* Exercise objective:
Reproduce word for word the lines of the items from the one containing "Select the Scale Bar ruler icon" through the end of the items, and leave the pictures out of your copy.

(Items contained in a dataset)
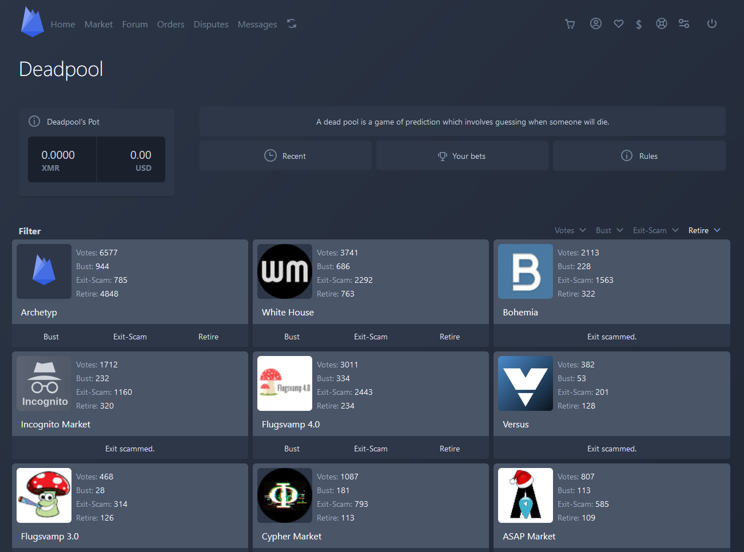Show Recent deadpool bets

285,156
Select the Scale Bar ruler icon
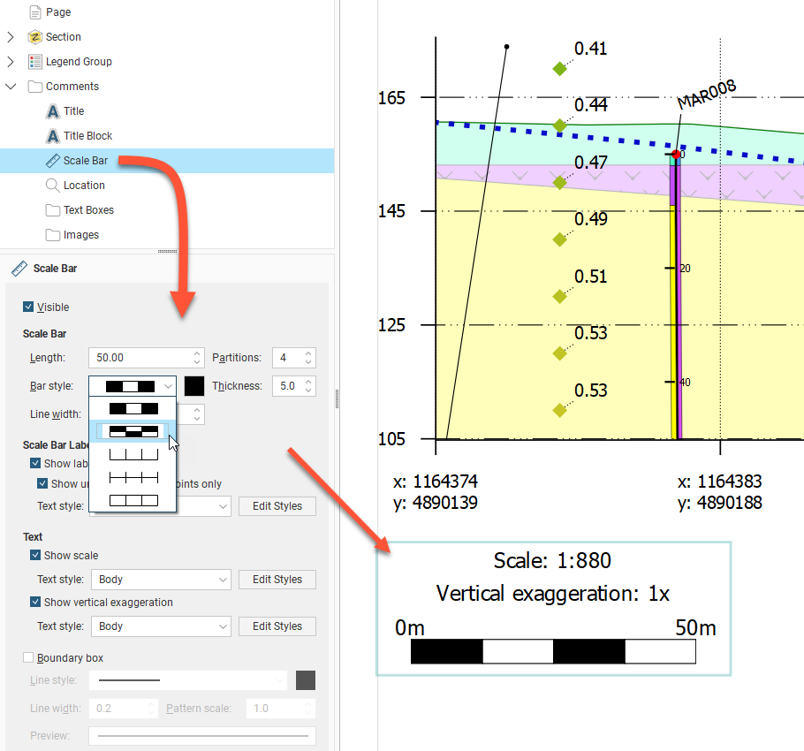The height and width of the screenshot is (751, 804). pos(53,161)
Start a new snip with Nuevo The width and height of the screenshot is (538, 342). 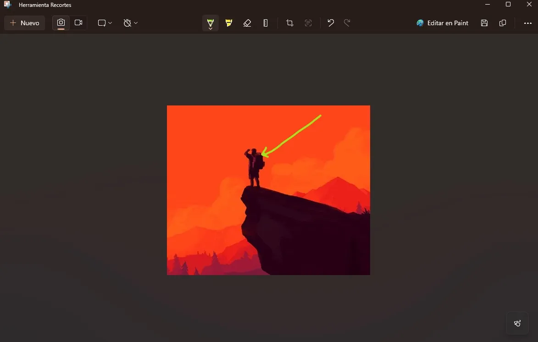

* Answer for the task:
Select the Scale Bar ruler icon
The height and width of the screenshot is (751, 804). pos(53,161)
Start a new snip with Nuevo The width and height of the screenshot is (538, 342). 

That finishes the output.